It Is On The Stage Where She Makes The Greatest Impact

By Anna Wallentin (Translated by Alan Nillson)















She has said “no” to all interviews!
The journalist inside me explodes in an indignant pose and my heart cries out in protest. But what the hell, she’s in town! Or rather, we are both in Oslo.

This happens late on a Sunday evening. The black rose of avantgarde, Diamanda Galás is currently the protagonist of my life. I can hear her sound check when my errands take me to NRK, Norwegian radio’s premises. The atmosphere is dense. Air like a heavy, melted bar of chocolate. And then the rehersals the next day. She has no makeup, an attitude of “nobody fucks with me” and is clearly used to minding her own business.

Now she shares the podium with the KORK (the city’s radio orchestra), who are to follow the conductor and the score. Promoter Jon jumps up and down from his seat to give instructions An hour before the rehearsal we, Jon and I, sit at a café.

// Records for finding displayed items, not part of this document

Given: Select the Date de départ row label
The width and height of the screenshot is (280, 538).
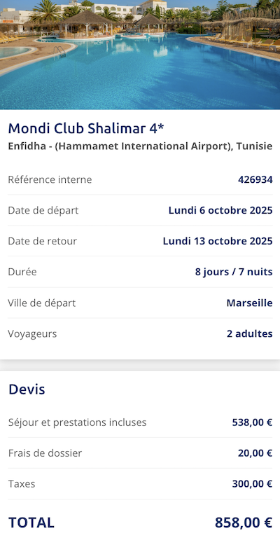Looking at the screenshot, I should pos(43,210).
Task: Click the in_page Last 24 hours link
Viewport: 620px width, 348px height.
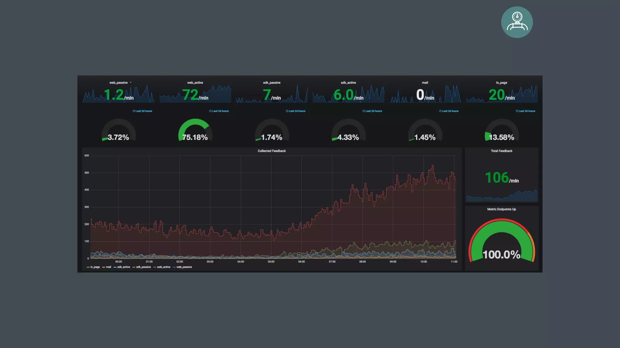Action: click(x=527, y=111)
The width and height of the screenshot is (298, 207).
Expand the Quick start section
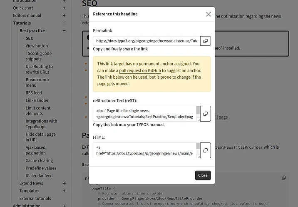(64, 8)
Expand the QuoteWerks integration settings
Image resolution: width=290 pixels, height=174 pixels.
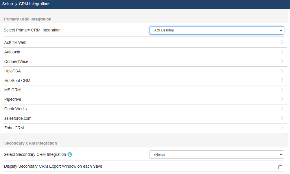[x=282, y=109]
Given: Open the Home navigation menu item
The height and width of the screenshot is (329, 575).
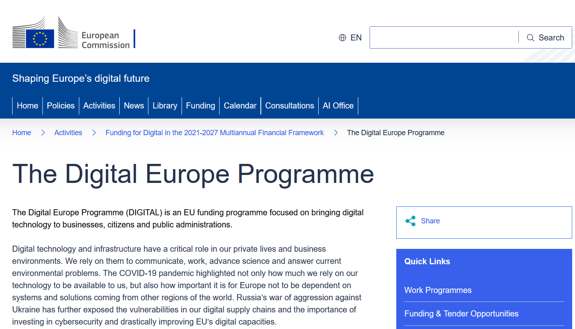Looking at the screenshot, I should (x=27, y=106).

– I was terrified when we were about to meet, he exclaims about the first meeting with Galás, and nervous that she would not like my arrangements.
– But then she seemed to approve of the bits I had sent so I had to continue to build on darkness. The more I emphasized on darkness, the happier she became.

The week passes and with it comes the concert on Thursday evening. Quarter tones grinds against the diatonic scale, and then the orchestra quietens, while Diamanda Galás makes one of her “room expanding” solo performances.

Her makeup is thick and hair flattened, while the dress falls in black ruffles. Her uncovered legs in nylon and pointed shoes, allows her to work on the pedals smootly. Dogs snarl, yelp and growl. And so the Walz, one of Ness’ creations that are like a comic hell dance, where trumpets invites the other musicians into mocking dissonances.

And that’s when it unleashes, the pressure on the gears that worked on all possible options to get into a dialogue with her: Is it not the softness of nerves, that trembles visibly behind a shield of gloom? Is she not sufficiently exposed, the facial expression that threatens to release a flood of tears?

The musicians clapping, she claps. When she meets her audience again, she is like an open book. Finally, I will not carry just a quote with me, home to the NT [Norrköpings Tidningen – a local newspaper], but an encouragement to see her soon again. For whether we like it or not, it is on stage – and not through the printed media – where she makes the greatest impact.